Miss Where Fix priority
webSearchRequests in Usage their ModelUsageSchema low — keep our Usage minimal, add as needed
costUSD in usage their schema medium — emit from a pricing table
contextWindow/maxOutputTokens in usage their schema low
File state cache (detect external edits) utils/fileStateCache.ts low — agents that touch the FS need this
Permission modes (default/auto/bypass) Tool.ts medium — needed for any non-trivial deployment
SystemPrompt from parts (not a single string) utils/queryContext.ts low — string works for v0
Cost tracker per-model cost-tracker.ts medium
Session forking V2 SDK low — defer
Output JSON-schema enforcement (synthetic tool) tools/SyntheticOutputTool low — defer

Revised milestones

Original M0 was "Anthropic-only single-turn done." That's still right but with three corrections before moving to M1:

M0.1 — Hot-path fixes (this week)

  1. Streaming tool dispatch (kick off tool tasks at content_block_stop, not after message_stop).
  2. is_concurrency_safe: Callable[[input], bool] + concurrency cap (default 10, env-overridable).
  3. Sibling-abort via per-batch CancelScope.
  4. Tests + a recorded SSE fixture (vcr-style).

M0.2 — Safety surface 5. can_use_tool callback wiring. 6. Hooks dataclass with the same 28 event names as upstream. v0 implements 3: pre_tool_use, post_tool_use, stop. 7. max_budget_usd + per-model pricing JSON.

M1 — Multi-provider (as before)

M1.5 — Compaction & thinking 8. thinking: ThinkingConfig knob. 9. SimpleCompactor.

M2 — MCP + sub-agents (as before)

M3 — Production polish + skills, output-schema enforcement, session fork.

Decision asks

  1. Drop-in API shape.
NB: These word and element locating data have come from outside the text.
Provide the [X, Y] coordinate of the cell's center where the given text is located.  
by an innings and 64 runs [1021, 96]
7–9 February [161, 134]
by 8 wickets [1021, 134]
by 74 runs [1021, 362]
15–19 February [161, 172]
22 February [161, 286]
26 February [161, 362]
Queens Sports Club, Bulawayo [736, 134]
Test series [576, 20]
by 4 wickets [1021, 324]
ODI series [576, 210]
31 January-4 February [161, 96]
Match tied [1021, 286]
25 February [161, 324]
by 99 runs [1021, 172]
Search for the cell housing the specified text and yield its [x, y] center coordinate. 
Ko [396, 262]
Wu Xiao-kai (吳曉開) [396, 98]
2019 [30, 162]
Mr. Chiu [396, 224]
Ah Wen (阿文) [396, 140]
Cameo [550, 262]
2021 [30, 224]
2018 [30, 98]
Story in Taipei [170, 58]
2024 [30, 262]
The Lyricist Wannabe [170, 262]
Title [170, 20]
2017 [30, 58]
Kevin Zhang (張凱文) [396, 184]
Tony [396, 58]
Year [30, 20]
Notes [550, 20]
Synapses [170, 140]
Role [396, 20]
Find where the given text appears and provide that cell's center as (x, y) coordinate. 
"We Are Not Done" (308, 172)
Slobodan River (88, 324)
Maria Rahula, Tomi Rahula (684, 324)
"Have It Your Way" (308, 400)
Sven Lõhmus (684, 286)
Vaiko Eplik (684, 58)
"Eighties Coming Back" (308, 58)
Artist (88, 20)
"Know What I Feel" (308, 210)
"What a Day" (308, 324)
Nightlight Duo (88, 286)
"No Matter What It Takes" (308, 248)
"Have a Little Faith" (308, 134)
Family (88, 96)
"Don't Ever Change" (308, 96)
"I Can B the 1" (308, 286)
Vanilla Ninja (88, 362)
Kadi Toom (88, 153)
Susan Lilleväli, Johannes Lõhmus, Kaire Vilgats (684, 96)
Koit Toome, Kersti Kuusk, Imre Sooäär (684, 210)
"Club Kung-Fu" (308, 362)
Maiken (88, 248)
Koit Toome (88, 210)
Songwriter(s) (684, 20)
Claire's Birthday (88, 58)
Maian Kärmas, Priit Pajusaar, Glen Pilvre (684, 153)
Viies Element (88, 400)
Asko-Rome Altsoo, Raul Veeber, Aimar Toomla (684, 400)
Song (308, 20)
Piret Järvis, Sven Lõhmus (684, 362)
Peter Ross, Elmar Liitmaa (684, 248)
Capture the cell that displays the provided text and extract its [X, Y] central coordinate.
Upstream's public surface is query({prompt, options}) -> Query (async iterable). Mine is Agent(...).run(messages) -> messages. The Agent class is cleaner for typed code; their query() is more declarative. Recommendation: ship both. Agent is the primary, query() is a thin wrapper for drop-in compatibility.
  2. Zod-equivalent schema. Upstream uses zod for tool schemas (gives JSON schema for free + runtime validation). I'm using type-hint introspection. Recommendation: keep my approach as the default, add an explicit input_schema= override (already exists), document that users who want zod-style validation can pass a msgspec.Struct and we'll derive the schema from it (cleaner than adding a pydantic/zod dep).
  3. MCP types in v0 even though MCP itself ships M2. I want to write the McpServerConfig union, the Tool registry to accept MCP-provided tools, and the transport enum now so the agent loop already polymorphic. Cost: a few hundred lines of typed scaffolding that does nothing. Benefit: M2 is purely additive instead of an invasive refactor. Recommendation: yes, do it.

What I'm going to do next unless you say otherwise

  1. Land the four M0.1 fixes on a branch and PR them.
  2. Write the comparison this doc captures into a structured changelog.
  3. Add MCP type scaffolding to types.py so the agent loop is already polymorphic.

If you want me to also wire OpenAI/Gemini before M0.1, say so — but I think the speed + safety hot-path fixes are more important than a second provider with a slow tool loop.